▶ [THE EXERCISE] Update the listing from the line with "Point to the 19,250 x-axis tick label" to the line with "coord(570,406)" by replacing "Click" with "Select" and leaving everything else unchanged. Return only those lines.

(Item-finding records)
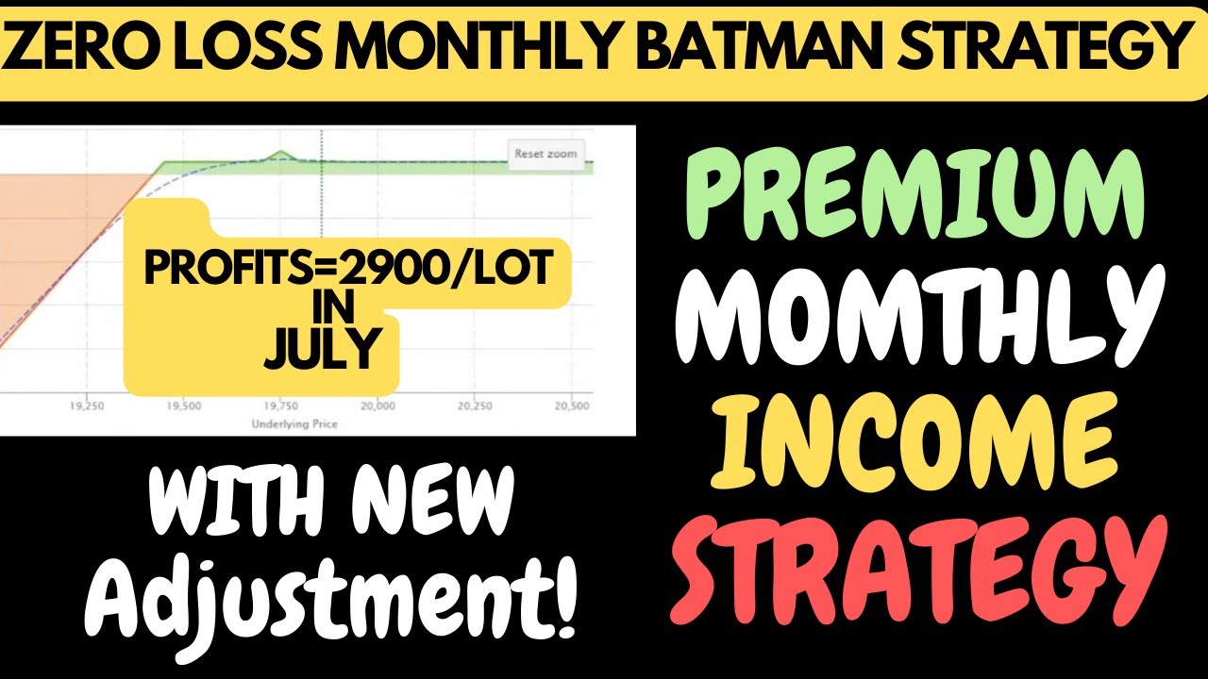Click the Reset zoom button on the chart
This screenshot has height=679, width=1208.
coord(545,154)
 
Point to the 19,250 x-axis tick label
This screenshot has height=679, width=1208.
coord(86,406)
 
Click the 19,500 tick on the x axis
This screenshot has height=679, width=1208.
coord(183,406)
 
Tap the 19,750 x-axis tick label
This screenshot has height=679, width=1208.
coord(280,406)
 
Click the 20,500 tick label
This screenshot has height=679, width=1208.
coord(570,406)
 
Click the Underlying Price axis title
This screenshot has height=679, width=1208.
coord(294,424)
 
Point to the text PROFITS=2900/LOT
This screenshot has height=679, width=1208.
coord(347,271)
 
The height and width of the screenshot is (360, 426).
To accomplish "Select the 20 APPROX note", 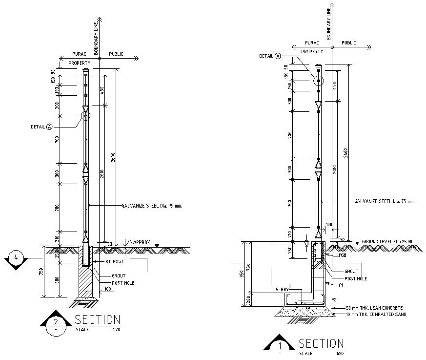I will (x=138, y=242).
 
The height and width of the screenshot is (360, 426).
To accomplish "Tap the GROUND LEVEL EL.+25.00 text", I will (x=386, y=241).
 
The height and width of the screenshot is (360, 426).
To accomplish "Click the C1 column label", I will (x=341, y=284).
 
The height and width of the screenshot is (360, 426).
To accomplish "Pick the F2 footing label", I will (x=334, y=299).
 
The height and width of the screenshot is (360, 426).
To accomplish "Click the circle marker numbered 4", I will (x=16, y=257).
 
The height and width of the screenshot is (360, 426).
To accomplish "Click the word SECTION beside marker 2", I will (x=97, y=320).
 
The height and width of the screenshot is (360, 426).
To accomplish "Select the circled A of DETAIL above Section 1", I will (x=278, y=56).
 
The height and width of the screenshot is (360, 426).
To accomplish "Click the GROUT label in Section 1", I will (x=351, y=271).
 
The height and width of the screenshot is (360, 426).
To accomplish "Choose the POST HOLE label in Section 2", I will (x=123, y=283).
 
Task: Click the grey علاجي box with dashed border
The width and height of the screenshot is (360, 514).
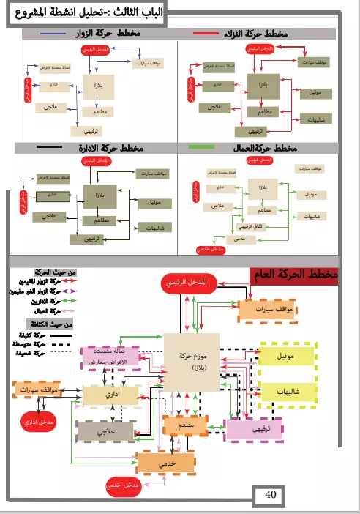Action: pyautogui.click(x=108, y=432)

▶ [SOLUTION TO THE EXERCISE]
Point to the 19,250 x-axis tick label
This screenshot has height=679, width=1208.
coord(86,406)
 
Select the 19,500 tick on the x axis
This screenshot has height=679, width=1208.
coord(183,406)
 
Tap the 19,750 x-axis tick label
This screenshot has height=679, width=1208.
coord(280,406)
 
Select the 20,500 tick label
This screenshot has height=679, width=1208.
coord(570,406)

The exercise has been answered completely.